Ces dernières sont accusées par Londres d’être impliquées dans le développement d’armes chimiques ayant servi à empoisonner l’opposant russe Alexeï Navalny ainsi qu’une ressortissante britannique, Dawn Sturgess. 

Selon un communiqué du ministère des affaires étrangères, ces personnes et entités auraient participé à « la recherche, au développement et à la production des agents neurotoxiques mortels de type Novitchok et de la toxine létale épibatidine, utilisés dans l’empoisonnement d’Alexeï Navalny et de Dawn Sturgess » 

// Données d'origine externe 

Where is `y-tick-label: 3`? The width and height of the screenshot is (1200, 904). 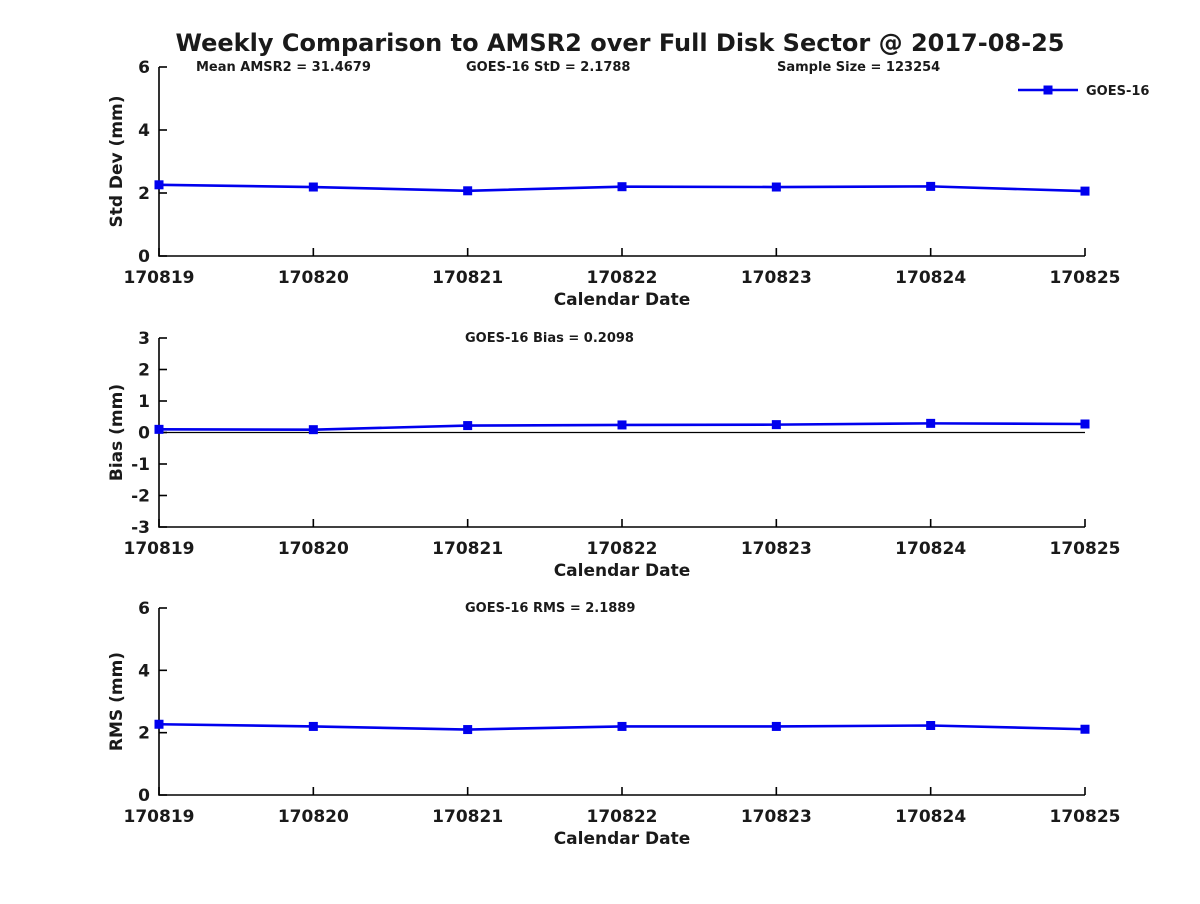
y-tick-label: 3 is located at coordinates (144, 339).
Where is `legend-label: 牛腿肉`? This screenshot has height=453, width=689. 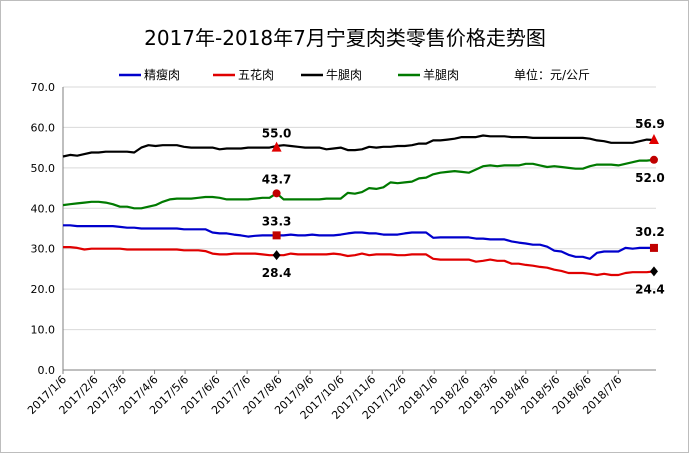
legend-label: 牛腿肉 is located at coordinates (344, 74).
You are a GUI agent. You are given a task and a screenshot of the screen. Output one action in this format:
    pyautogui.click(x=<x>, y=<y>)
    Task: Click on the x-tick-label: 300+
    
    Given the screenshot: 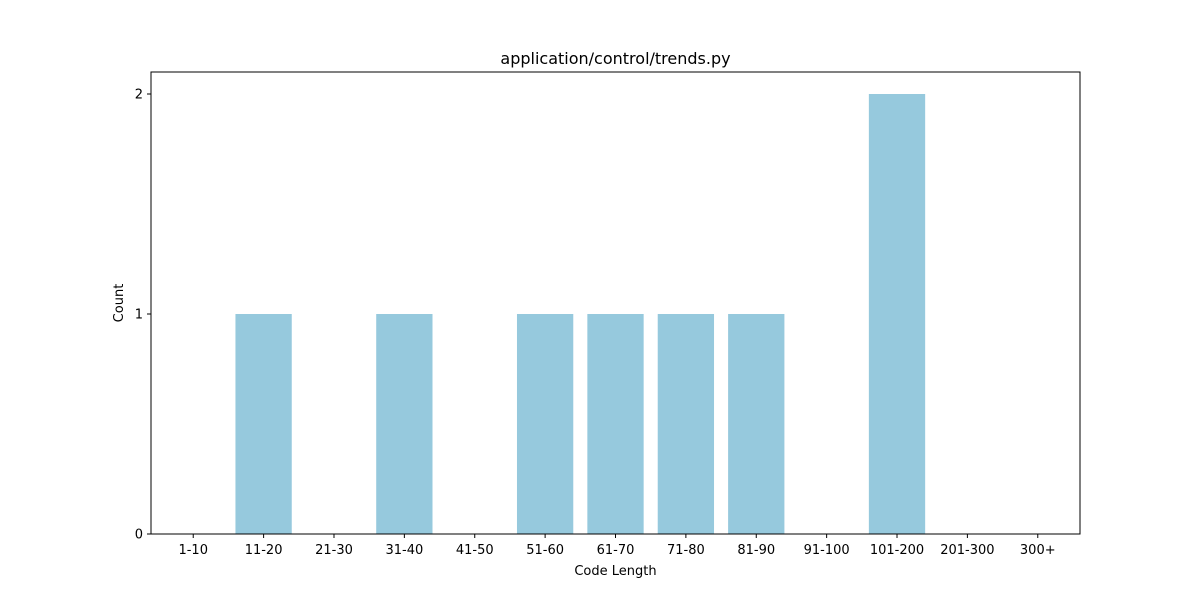 What is the action you would take?
    pyautogui.click(x=1038, y=550)
    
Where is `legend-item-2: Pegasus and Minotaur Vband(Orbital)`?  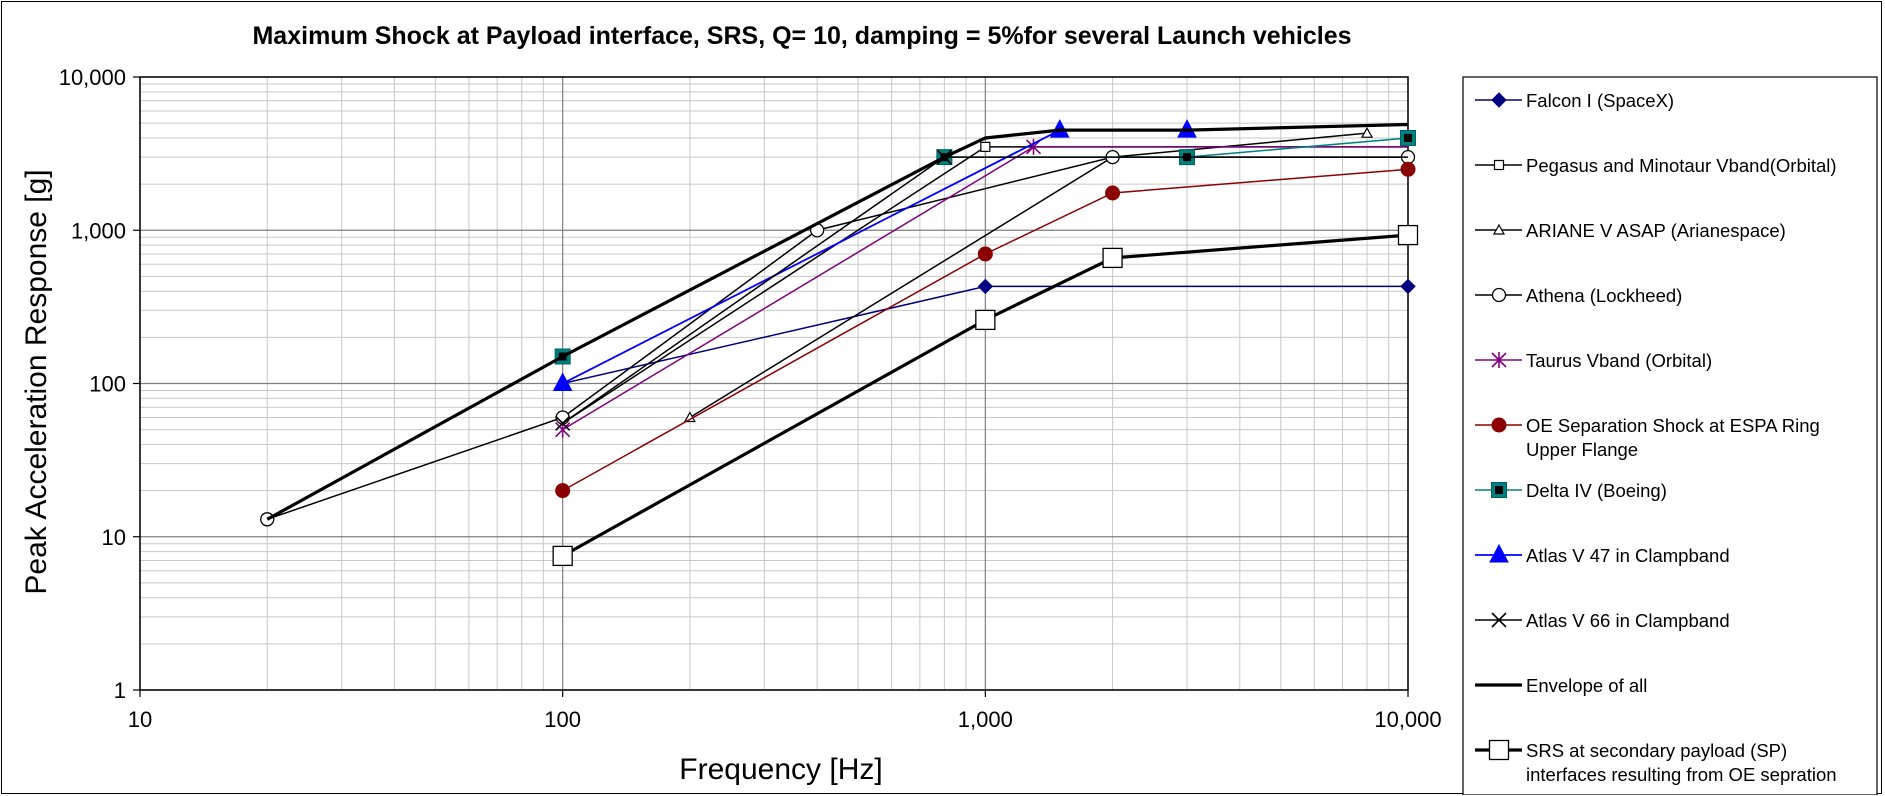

La ministre britannique des Affaires étrangères, Yvette Cooper, a déclaré que « l’utilisation répétée d’armes chimiques par la Russie constitue une violation révoltante du droit internationale et une menace directe pour la sécurité nationale ». 

Pour rappel, le Royaume-Uni, la Suède, la France, l’Allemagne et les Pays-Bas avaient accusé les autorités russes d’être responsables de l’empoisonnement d’Alexeï Navalny. L’opposant russe est mort en détention en Russie en 2024, dans des circonstances contestées.